Trade agreements and pressure on India’s ‘pharmacy of the developing world’ pose major threats to access
DURBAN, SOUTH AFRICA, July 21, 2016—The international medical humanitarian organization Doctors Without Borders/Médecins Sans Frontières (MS) today released the 18th edition of its HIV drug pricing report, Untangling the Web of Antiretroviral Price Reductions, at the International AIDS Conference in Durban, South Africa. The report finds that prices of older HIV drugs continue to decline, while newer drugs remain largely priced out of reach. This is in large part because pharmaceutical corporations maintain monopolies that block price-lowering generic competition.

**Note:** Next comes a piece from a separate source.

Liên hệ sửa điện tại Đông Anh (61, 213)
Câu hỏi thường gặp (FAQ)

Today, the lowest available price for a quality-assured, World Health Organization (WHO)-recommended first-line one-pill-a-day combination is US$100 per person per year (tenofovir/emtricitabine/efavirenz). This is a decrease of 26 percent since MSF last recorded the lowest price for first-line treatment at $136 in 2014. For a WHO-recommended second-line regimen, the lowest available price is now $286 per person per year (zidovudine/lamivudine + atazanavir/ritonavir)—an 11 percent decrease from $322 two years ago.
These prices continue to fall as a result of robust competition among generics manufacturers in key producing countries, primarily India. But the price of newer drugs, or “salvage” treatments—needed for people who have run out of other HIV treatment options—remain high, largely because of patent monopolies held by drug corporations. The lowest price for salvage treatment is $1,859 per person per year (raltegravir + darunavir/ritonavir + etravirine). This is more than 18 times the price of first-line therapy, and more than six times the price of today’s most affordable second-line combination. The price for this combination has come down only by seven percent, from $2,006 per year in 2014. These are the lowest global prices, but many countries, especially ‘middle-income’ countries, pay much higher prices for these medicines because pharmaceutical patents block them from using generics.
“We have to be able to afford the newer HIV drug combinations that people will need over time, or else they will have no other options,” said Dr. Vivian Cox, medical referent for MSF’s Eshowe project in South Africa. “We need to be shouting about this now to make sure we don’t end up with another treatment crisis like the one we faced over a decade ago, when life-saving medicines were simply priced out of reach for millions of people who needed them.”
While today the number of people who require salvage therapy is still relatively small in developing countries, the increased use of viral load treatment monitoring is helping identify more people who are failing on their first- or second-line treatment and need to be switched to another set of medicines. Already in MSF’s HIV programs, the number of people having moved to second-line therapy has almost doubled since 2013.
India, the world’s main producer of affordable HIV medicines, is often called the ‘pharmacy of the developing world.’ More than 97 percent of the HIV medicines MSF uses in its treatment programs are generic medicines from India. India’s patent law sets a high bar for what deserves a patent. This allows robust competition among generic producers, which has driven down first-line HIV treatment prices by 99 percent—from $10,000 per person per year in 2000, to $100 today.
But India is facing immense pressure to roll back its pro-health patent policies—which put people’s lives over corporate profits—especially from the United States, backed by its pharmaceutical corporation lobby. Other countries, such as the EU, along with Japan and South Korea, are preparing or actively pursuing trade agreements with India that would restrict the country’s production of affordable medicines in the future. Should India be forced to change its policies for these trade agreements, it could pose a serious threat to affordable medicines production in India.
“India is under massive pressure to turn off its tap of affordable medicines, which are a lifeline to millions of people not only in India, but across the developing world,” said Leena Menghaney, head of MSF’s Access Campaign in South Asia. “If India doesn’t stand strong against the pharmaceutical corporations and governments that are pushing for change in the country’s patent law and policies, people around the world will face a crisis in access to medicines in the future.”